Stored items →
======
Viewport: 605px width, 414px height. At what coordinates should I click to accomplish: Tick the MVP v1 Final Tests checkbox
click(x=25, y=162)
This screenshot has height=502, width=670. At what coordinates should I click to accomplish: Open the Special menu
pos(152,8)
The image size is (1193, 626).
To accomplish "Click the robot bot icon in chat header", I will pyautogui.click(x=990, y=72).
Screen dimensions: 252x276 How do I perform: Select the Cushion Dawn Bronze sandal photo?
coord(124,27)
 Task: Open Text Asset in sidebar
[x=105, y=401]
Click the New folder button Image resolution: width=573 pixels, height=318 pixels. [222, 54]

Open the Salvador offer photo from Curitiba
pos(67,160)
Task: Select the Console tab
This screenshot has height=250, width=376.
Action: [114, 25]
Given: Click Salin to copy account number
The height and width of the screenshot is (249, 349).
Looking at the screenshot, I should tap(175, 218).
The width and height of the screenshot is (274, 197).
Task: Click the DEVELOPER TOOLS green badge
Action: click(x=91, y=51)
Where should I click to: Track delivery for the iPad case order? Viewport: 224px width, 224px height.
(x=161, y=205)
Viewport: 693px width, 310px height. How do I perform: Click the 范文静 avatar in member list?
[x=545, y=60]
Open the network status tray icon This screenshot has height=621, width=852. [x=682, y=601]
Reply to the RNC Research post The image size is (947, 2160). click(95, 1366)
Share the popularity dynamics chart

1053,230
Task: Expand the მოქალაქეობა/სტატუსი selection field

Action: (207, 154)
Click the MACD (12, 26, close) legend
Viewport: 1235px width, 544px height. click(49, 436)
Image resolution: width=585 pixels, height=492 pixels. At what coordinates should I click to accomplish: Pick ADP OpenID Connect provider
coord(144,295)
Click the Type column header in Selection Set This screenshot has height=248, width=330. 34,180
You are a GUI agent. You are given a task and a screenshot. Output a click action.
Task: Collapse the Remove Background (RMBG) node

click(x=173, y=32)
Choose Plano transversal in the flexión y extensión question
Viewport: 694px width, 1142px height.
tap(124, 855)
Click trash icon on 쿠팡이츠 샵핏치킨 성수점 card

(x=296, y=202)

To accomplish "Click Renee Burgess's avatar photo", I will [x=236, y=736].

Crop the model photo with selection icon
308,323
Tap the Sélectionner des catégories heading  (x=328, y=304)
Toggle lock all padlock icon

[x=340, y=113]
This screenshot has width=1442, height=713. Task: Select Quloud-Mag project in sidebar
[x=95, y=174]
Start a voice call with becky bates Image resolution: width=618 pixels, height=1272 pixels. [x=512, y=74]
======
Assignment →
For the string "header", count the lines of the entries above that include it; answer with the number only.

Answer for this exercise →
2